When Kings GM Dean Lombardi was hired in April 2006 the NHL Draft was right around the corner and a year’s worth of prep had already gone into the team’s ranking of players. So, it was only natural that he let the scouting staff do most of the heavy lifting come draft day.
One year later, he was in full control.
And it was at that 2007 Draft where he made one of his most controversial decisions – even to this day. With the fourth pick in the first round he selected defenseman Thomas Hickey from the WHL’s Seattle Thunderbirds.
It was a confusing moment for many. Hickey wasn’t projected to be taken in the first 15-20 picks and he went in the top five?

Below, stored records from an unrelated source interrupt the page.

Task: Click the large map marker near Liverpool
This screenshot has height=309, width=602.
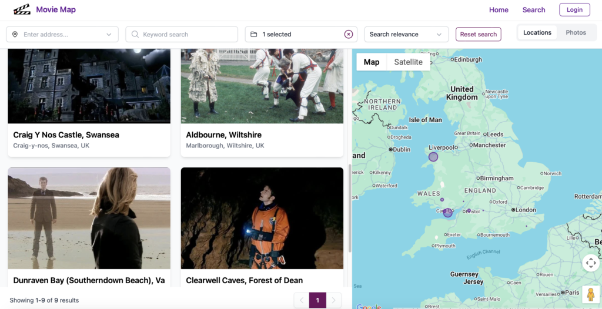Action: 433,157
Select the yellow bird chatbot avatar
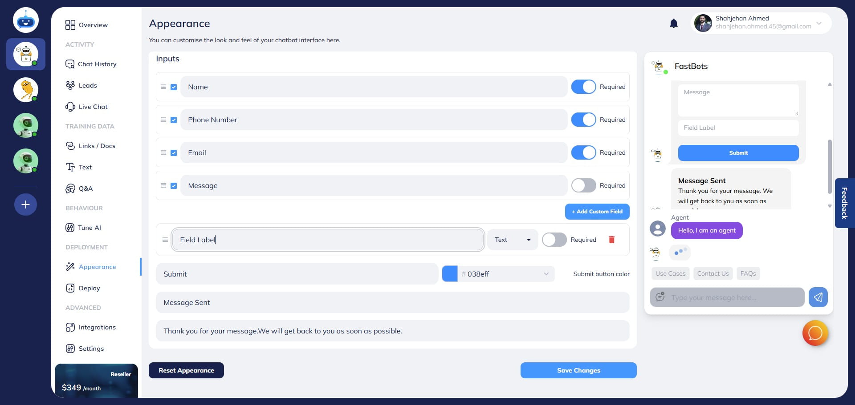855x405 pixels. pyautogui.click(x=26, y=89)
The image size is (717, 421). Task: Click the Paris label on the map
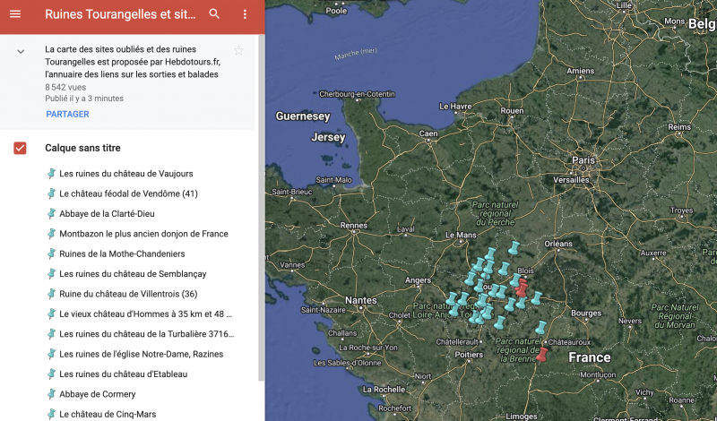583,161
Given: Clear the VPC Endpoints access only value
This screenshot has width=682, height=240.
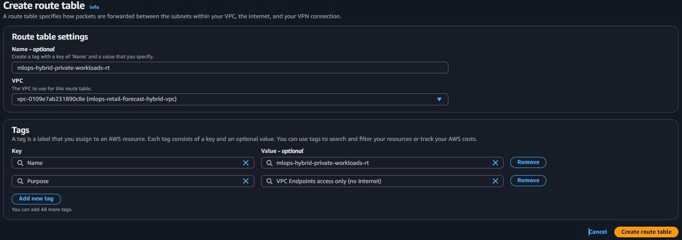Looking at the screenshot, I should pyautogui.click(x=495, y=181).
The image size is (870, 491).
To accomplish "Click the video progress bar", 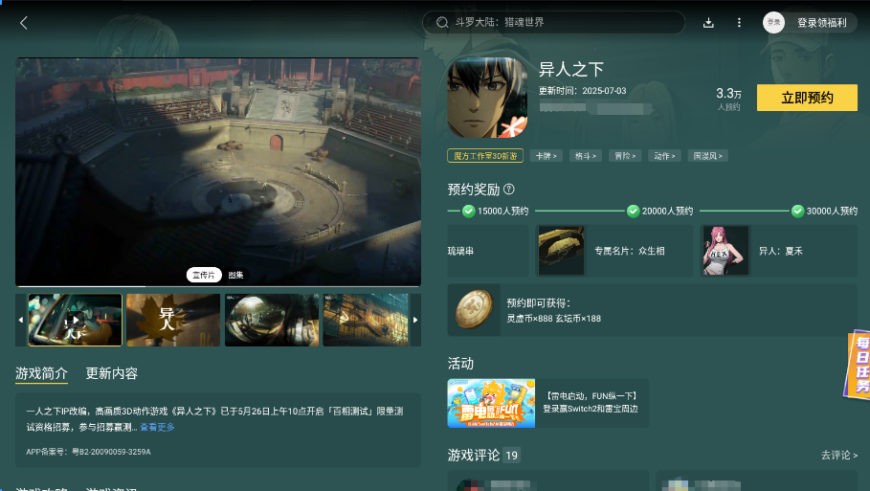I will point(218,286).
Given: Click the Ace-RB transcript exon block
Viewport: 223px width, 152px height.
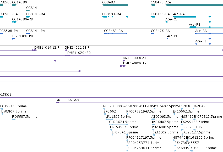Looking at the screenshot, I should pos(192,27).
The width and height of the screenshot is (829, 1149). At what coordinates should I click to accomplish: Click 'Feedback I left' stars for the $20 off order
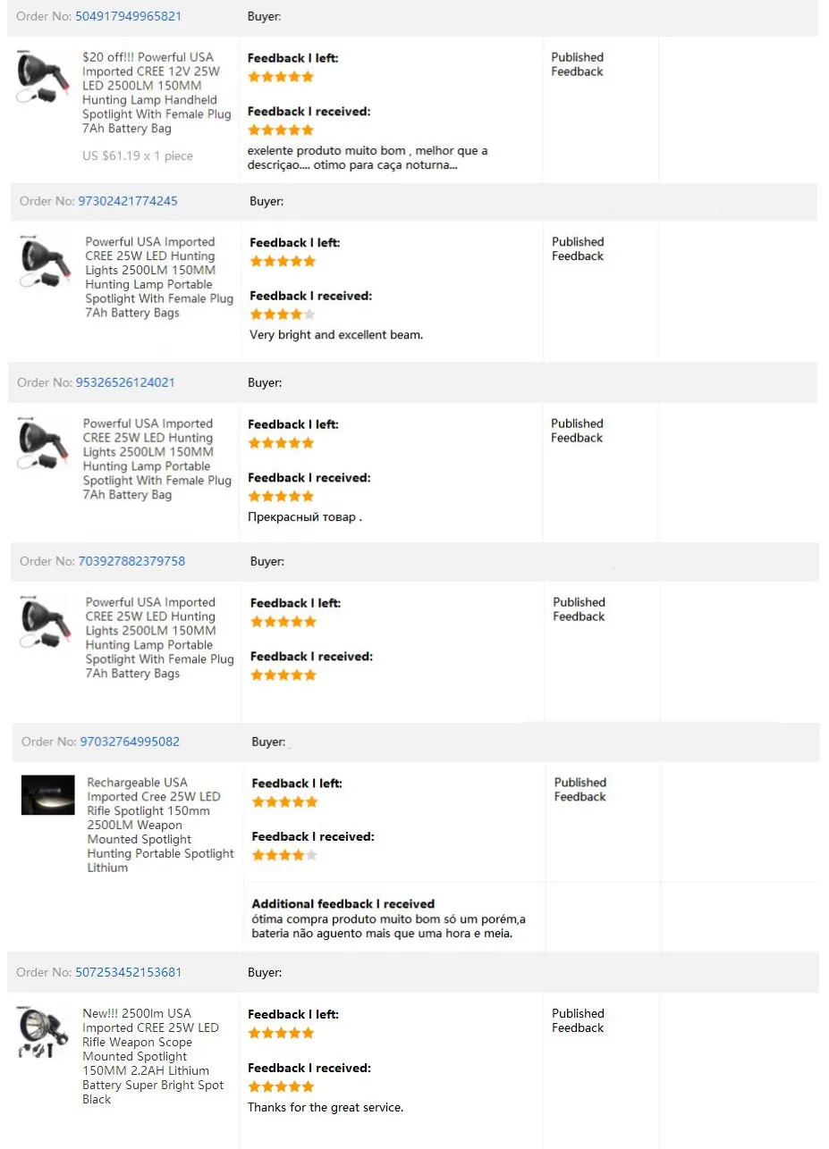pyautogui.click(x=281, y=77)
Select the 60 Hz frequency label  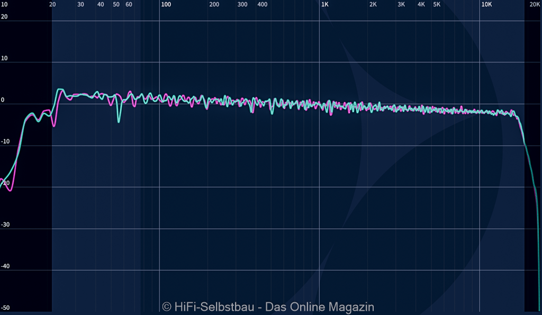tap(129, 4)
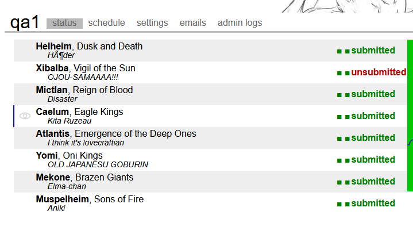Switch to the schedule tab
This screenshot has height=242, width=413.
pyautogui.click(x=106, y=23)
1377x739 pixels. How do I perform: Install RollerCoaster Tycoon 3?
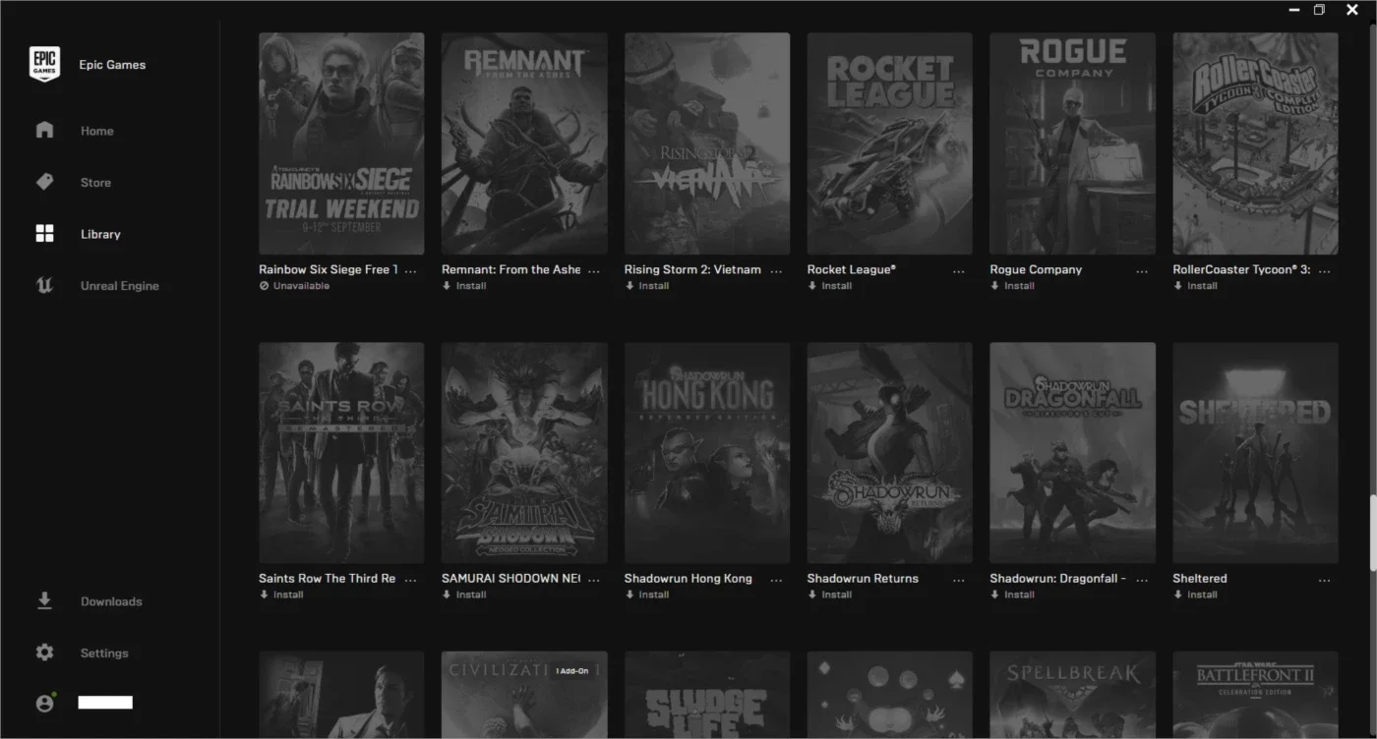pos(1195,286)
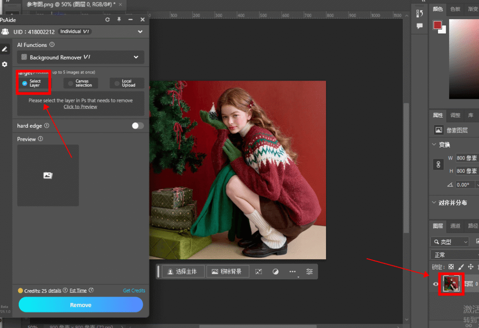Open the layer blend mode dropdown 正常
Screen dimensions: 479x328
coord(454,255)
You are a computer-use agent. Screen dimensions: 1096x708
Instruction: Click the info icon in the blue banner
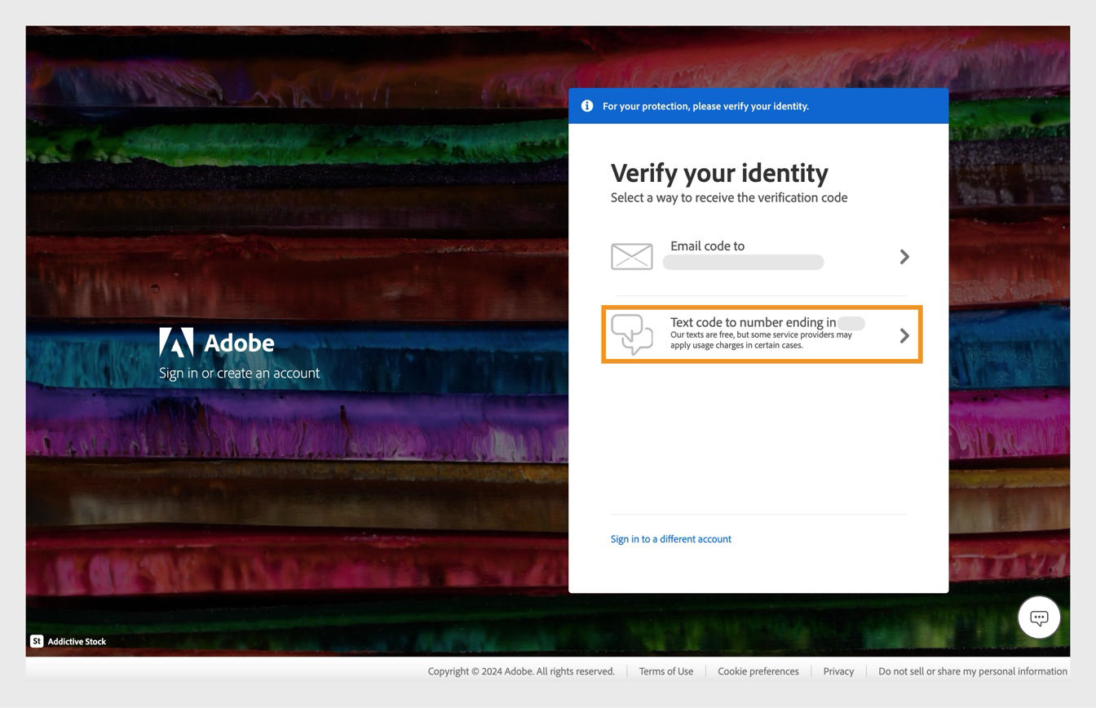[586, 105]
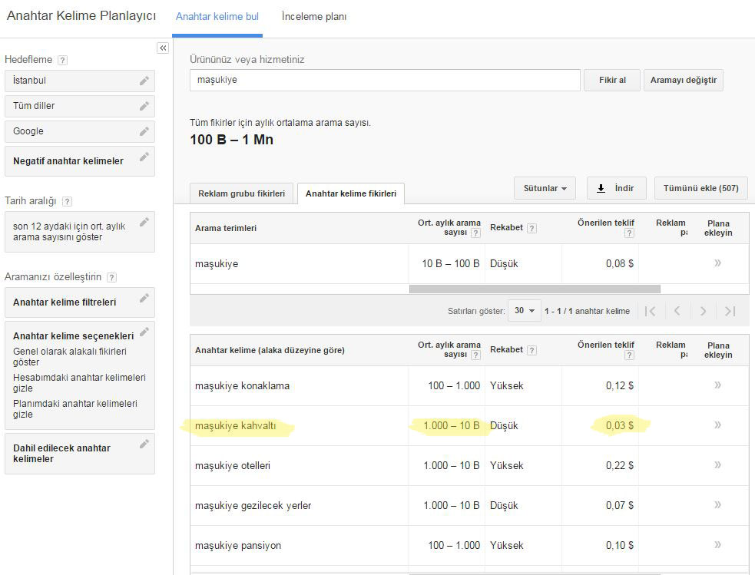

Being a first rounder comes with a heavy enough burden, so this was likely to magnify an already tough situation. Yet, the following season he went on to win his second gold medal with Team Canada at the World Junior Championships and after finishing his junior season joined the Monarchs.
His professional debut with the Manchester may have come on April 1, 2009 – but, Thomas Hickey is no joke.
After some stops and starts over the last few years due to injuries, he’s played in 76 of the Monarchs 78 games this season and remains one of the Kings top defensive prospects.
As they head into the final weekend of the AHL’s regular season, I had an in-depth conversation with Hickey on how things are going out east…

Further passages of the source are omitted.